Commentary

Ann Coulter’s canceled Berkeley appearance was never about ‘free speech’

Ann Coulter’s canceled Berkeley appearance was never about ‘free speech’
Photo: Wikimedia Commons/Gage Skidmore

Ann Coulter has canceled her appearance at the University of California at Berkeley, but don’t worry about “free speech.”

The Berkeley College Republicans (BCR) invited her to speak but didn’t consult with the university about security issues first, which meant that police were not able to advise them on the most appropriate venue for the event.

The university, concerned about student safety after several violent confrontations on campus this year between “outside groups,” changed the date of her appearance for a time when an indoor venue would be available – earlier in the day, and during a week when fewer students are on campus. These sorts of time, place, and manner restrictions on speech are constitutionally acceptable, but the BCR sued the university anyway.

The university’s response to the suit was not surprising to me, since my entire adult life I’ve heard nothing but whining from college Republicans about their free speech even though no one is oppressing them (by definition, since the entire point of the conservative movement is to maintain the power and privilege of non-oppressed peoples):

This semester, UC Berkeley has dedicated more resources — in the form of staff time, administrative attention, police resources and cash outlay — to facilitating BCR’s expressive activities than have been devoted to any other student group in memory. Dedicated staff and administrators have spent countless hours, including during weekends and vacations, working to enable BCR’s planned events and to maximize the possibility that those events can occur safely for the participants, the speakers, our students and others in our campus community.”

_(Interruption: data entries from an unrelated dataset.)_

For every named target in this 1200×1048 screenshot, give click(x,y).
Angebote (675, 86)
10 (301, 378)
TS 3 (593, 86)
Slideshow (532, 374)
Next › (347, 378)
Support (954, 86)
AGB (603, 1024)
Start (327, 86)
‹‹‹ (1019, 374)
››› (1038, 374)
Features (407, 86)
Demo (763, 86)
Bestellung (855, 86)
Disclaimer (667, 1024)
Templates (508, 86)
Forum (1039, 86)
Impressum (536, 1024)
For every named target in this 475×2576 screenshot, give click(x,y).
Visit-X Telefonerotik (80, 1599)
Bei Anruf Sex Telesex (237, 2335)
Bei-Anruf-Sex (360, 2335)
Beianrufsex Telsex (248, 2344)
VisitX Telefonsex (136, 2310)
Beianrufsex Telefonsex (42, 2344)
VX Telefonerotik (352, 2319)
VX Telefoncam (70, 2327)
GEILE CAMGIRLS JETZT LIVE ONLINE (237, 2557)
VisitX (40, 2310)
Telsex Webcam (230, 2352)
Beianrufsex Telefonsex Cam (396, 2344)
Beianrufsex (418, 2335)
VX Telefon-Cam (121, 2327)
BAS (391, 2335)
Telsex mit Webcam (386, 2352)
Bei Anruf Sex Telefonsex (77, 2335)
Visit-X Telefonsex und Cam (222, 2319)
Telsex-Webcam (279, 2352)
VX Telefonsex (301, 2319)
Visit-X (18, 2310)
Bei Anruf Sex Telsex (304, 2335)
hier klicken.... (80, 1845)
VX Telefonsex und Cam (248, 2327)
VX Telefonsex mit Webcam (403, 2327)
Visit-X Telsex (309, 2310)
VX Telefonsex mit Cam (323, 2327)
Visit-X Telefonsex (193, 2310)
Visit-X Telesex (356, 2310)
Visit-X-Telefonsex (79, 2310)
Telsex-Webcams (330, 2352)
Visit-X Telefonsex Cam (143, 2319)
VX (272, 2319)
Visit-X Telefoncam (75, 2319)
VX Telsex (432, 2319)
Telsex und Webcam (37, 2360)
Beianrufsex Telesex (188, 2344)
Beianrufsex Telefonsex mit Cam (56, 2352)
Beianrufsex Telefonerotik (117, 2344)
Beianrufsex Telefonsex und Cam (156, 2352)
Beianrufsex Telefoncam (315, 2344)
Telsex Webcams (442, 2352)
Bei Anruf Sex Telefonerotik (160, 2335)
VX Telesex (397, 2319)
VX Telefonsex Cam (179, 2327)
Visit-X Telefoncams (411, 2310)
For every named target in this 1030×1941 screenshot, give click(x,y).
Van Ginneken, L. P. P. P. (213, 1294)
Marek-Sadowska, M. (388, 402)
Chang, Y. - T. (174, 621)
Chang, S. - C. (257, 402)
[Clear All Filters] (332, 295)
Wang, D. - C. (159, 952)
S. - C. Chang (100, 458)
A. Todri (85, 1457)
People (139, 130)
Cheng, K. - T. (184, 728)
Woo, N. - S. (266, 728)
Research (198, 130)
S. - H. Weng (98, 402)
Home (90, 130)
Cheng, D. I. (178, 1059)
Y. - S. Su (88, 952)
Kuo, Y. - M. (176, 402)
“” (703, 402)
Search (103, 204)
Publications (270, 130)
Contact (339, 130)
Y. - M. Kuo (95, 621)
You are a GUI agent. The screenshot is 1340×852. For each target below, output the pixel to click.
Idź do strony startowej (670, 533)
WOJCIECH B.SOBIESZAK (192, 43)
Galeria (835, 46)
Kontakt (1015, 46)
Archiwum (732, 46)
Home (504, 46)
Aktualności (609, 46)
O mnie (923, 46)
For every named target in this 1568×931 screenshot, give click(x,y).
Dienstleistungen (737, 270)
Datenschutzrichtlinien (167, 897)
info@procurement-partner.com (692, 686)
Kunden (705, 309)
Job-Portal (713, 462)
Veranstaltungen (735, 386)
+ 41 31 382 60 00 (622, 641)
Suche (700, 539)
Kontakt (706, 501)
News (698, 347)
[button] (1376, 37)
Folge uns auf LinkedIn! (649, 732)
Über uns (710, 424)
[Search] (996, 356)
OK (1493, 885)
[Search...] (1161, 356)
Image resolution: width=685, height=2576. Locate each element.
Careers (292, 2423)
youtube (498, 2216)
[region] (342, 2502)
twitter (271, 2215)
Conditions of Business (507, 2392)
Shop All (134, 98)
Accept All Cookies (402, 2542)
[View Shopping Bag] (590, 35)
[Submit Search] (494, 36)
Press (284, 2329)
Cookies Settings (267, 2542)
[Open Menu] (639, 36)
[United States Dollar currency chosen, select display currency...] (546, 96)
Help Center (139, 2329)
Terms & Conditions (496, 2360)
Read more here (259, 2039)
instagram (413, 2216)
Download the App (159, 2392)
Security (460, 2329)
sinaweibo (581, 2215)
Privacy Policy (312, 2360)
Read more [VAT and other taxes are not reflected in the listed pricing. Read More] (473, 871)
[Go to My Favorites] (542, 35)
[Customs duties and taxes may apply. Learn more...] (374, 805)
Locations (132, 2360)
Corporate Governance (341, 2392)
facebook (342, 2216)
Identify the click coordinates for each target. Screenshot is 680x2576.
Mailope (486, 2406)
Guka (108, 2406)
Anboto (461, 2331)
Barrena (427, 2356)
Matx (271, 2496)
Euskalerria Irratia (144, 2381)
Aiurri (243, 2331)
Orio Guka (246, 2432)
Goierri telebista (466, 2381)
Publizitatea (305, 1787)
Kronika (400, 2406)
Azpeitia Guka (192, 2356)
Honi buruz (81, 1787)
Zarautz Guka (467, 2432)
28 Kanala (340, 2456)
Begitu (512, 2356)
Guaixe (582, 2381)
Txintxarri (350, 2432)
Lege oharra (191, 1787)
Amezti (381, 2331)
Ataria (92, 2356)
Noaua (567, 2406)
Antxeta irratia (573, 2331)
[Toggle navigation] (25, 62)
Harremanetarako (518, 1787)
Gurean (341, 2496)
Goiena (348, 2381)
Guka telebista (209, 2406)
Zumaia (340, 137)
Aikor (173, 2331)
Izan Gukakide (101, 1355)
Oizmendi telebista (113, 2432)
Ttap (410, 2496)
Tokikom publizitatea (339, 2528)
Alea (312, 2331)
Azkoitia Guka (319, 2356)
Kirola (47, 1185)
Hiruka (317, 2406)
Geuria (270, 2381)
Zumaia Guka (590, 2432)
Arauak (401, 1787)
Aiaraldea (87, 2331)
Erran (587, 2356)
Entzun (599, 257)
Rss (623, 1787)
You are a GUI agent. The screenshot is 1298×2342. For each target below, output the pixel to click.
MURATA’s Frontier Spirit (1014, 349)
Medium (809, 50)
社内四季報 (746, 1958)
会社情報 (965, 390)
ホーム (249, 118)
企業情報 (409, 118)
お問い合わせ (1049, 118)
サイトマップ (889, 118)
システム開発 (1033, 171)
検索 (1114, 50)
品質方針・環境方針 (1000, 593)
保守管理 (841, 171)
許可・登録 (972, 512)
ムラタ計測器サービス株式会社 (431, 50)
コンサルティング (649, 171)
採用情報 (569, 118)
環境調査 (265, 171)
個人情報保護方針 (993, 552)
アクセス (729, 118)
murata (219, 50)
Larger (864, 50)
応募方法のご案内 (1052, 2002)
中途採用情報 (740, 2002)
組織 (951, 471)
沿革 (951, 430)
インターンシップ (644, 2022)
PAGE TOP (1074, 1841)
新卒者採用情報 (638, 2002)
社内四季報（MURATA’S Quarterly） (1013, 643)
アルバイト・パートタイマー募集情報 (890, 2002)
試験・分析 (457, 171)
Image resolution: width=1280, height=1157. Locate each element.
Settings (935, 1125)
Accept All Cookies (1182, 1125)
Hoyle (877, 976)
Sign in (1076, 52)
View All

Coulter already has a syndicated column, frequent television appearances, and several decades of books, so any Berkeley student who wanted to be exposed to her ideas could find them very easily. Still, she insisted that she was going to be on-campus at the earlier date that the university didn’t agree to, because the First Amendment apparently requires that she be able to deliver cliché and un-researched arguments at any time and in any venue that she wants.

Coulter told the New York Times yesterday, “Even the most lefty, Coulter-hating judge would probably have had to order Berkeley to let me speak.”

Well, it turns out that the exact opposite happened: even the most whiney, rightwing student organization understood that there were practical concerns here.

The Young America Foundation, a conservative youth organization that had been helping the BCR with their legal process, said in a statement, “Young America’s Foundation will not jeopardize the safety of its staff or students.”

Of course, Coulter could still speak in Berkeley, California. All she would have to do is get a box, put it on a street corner, and start shouting. Or she could make a sign and start marching.

You know, like a person who is actually concerned with getting their ideas heard and not just with getting paid.

Or she could have just waited a couple of days and used the facility that the university was willing to let her use. It’s still a bigger platform than most people will get in their whole lives, and people who actually want to get a hearing for their ideas would leap at the opportunity.

Universities have limited resources for outside speakers, and they should be using them in ways that actually promote a free exchange of ideas. Giving Coulter another platform does nothing to accomplish that – anyone can find out what she thinks on any particular topic.

And priority should be given to people who are doing serious work of interest to academics. Universities are defined as much by the speech they don’t allow as by the speech they do allow; this is why a student who doesn’t study the whole semester can’t claim that their free speech was violated when they fail the final exam, or why a professor whose academic work is rejected by a journal can’t claim that their free speech was violated but must instead try to improve that work.

Because the bottom line is that Coulter doesn’t have any original or new ideas to present. Coming up with new ideas is hard work, and that’s the kind of work that universities are engaged in. Coulter just wants money, which is much easier to come by in the entertainment business.

Really, it’s the BCR that should be ashamed by their utter lack of seriousness.